New York is a good place to make art out of trash, donated 
materials, and abandoned equipment you can find on the streets.
Unlike in years past when computer artists were obliged to 
work in institutions with big budgets, it's now possible
to use machines other people throw out and to distribute 
art works around the world electronically for almost no money.
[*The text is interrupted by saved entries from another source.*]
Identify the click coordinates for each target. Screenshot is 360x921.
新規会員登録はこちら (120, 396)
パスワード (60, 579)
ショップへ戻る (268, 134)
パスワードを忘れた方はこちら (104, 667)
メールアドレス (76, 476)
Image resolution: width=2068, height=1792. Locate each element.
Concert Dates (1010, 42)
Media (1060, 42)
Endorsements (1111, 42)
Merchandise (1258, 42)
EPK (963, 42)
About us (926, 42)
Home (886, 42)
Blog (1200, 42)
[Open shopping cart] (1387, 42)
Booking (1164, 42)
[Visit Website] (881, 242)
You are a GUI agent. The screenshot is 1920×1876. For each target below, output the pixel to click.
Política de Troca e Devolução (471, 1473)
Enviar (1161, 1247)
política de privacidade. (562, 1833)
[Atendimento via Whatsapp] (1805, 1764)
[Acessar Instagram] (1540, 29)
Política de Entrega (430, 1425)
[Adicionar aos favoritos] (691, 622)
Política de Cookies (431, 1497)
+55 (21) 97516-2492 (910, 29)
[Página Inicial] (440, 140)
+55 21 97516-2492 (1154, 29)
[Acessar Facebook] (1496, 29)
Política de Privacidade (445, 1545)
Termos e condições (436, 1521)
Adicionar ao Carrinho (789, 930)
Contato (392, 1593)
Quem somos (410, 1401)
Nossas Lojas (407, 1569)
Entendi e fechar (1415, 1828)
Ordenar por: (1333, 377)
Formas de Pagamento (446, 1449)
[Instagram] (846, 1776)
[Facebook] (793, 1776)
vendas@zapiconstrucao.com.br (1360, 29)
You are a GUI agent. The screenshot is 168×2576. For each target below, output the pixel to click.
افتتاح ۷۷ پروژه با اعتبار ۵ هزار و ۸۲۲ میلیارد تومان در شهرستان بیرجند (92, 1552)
Manifestations of this art need not be precious objects for 
collectors, because the sense of the art can arise from a 
dynamic potential-- from interplay between the artist and 
remote visitors who change the work.

		http://artcontext.com/draw

Such interactive drawings stray outside the lineage of printing 
technologies, which serves as one possible organizing theme for 
computer art of the past several decades.  Hard-copy output may 
be only a reductive translation when it refers to elaborate programmatic
structures that reveal their natures through a series of observations
and manipulations.  Nevertheless the print may represent a process of 
collaboration, and it may afford a glimpse of an encoded formalism that 
embodies values (as do all technologies and languages).  

Perhaps when the drawing software crashes, as it tends to do 
eventually, that's when the image is most complete.  Take a 
photograph of the screen.  The picture will be a death mask of 
computer mediated events, encounters, ideas.   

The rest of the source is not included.